National museum looks for director abroad
And appoints London professor as chairman of new, independent board
By The Art Newspaper. Museums, Issue 192, June 2008
Published online: 01 June 2008
LONDON. The National Museum in Warsaw is recruiting a new director, following the resignation last October of Ferdynand B. Ruszczyc, after claims of irregularities. A new independent board of trustees has also been set up to oversee the Polish museum. This is the first autonomous board for a national museum in post-communist Eastern Europe. At its inaugural meeting on 28 April, attended by minister of culture Bogdan Zdrojewski, it was decided to look abroad for a new director.
In what is probably an unprecedented situation anywhere in the world, the chairman of Poland’s national museum is a non-citizen, who is resident abroad. The government appointed UK-based Professor Jack Lohman, director of the Museum of London, to chair the Warsaw museum. Although born in London, his parents came from Poland and he studied in Warsaw. Late last year Professor Lohman had been offered the directorship of the National Museum, but after declining, it was suggested that he become chairman, which involves one day a month working in Warsaw.
Professor Lohman’s first main task will be to supervise the recruitment of a director. When the position was initially advertised late last year, there were very few applicants and none was suitable, so the first board meeting has decided to look internationally. Candidates will either have to be Polish speakers or willing to learn the language.

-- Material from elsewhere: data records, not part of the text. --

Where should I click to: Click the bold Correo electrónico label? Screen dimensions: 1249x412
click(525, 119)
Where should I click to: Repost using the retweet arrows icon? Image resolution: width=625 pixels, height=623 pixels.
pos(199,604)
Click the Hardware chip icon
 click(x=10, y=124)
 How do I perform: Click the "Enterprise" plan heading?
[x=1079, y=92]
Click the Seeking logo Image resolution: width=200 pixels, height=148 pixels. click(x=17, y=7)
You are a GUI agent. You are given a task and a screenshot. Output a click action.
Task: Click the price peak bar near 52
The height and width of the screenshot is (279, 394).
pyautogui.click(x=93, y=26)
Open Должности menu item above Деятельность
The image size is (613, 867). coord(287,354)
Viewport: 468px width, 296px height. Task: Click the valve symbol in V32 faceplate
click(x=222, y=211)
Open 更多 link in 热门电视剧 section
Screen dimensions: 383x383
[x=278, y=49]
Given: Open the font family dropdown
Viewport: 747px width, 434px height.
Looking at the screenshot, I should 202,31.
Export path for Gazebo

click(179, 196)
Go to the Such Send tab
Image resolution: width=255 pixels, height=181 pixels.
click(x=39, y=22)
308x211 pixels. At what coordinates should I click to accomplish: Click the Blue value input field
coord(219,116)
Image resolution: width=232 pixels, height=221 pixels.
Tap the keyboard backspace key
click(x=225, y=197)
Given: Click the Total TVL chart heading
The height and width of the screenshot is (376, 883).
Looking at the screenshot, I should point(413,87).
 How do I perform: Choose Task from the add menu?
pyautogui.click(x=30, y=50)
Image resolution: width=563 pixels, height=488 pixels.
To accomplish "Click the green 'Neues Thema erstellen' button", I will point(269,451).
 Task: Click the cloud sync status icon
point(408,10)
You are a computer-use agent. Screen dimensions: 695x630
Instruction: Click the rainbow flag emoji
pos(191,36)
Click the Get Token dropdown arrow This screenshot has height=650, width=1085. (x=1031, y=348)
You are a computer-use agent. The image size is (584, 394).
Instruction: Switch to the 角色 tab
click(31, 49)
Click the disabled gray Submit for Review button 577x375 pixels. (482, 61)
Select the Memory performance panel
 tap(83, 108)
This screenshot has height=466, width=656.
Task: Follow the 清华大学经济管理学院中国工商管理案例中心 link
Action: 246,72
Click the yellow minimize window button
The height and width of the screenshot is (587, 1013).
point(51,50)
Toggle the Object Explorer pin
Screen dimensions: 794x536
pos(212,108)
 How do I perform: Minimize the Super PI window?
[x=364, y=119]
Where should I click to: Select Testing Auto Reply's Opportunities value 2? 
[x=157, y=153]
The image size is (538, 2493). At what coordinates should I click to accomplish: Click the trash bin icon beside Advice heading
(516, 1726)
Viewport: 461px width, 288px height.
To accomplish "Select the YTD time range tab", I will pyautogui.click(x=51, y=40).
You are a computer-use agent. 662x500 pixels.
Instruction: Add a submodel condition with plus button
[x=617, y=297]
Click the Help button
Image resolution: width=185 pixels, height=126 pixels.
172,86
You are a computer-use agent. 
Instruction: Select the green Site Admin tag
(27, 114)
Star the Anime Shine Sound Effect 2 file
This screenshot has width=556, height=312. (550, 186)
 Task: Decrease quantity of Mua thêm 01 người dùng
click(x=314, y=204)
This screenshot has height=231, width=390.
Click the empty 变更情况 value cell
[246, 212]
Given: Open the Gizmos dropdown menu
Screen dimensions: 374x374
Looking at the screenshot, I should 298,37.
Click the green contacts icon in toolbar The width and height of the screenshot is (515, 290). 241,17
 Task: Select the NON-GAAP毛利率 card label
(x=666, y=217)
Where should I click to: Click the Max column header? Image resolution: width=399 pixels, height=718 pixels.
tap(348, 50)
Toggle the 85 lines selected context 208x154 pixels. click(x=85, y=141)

The National Museum, which has both art and archaeology collections, is an old-fashioned institution, and major changes will be required. Professor Lohman admits it “needs transformation”, but believes it can become “one of Europe’s leading museums” in five years’ time. He is keen that the Warsaw museum should be more “inclusive” and welcoming to visitors. Another problem that will have to be tackled is dealing with claims for objects that were expropriated during the communist period. It is expected that the new board will authorise a major provenance research project.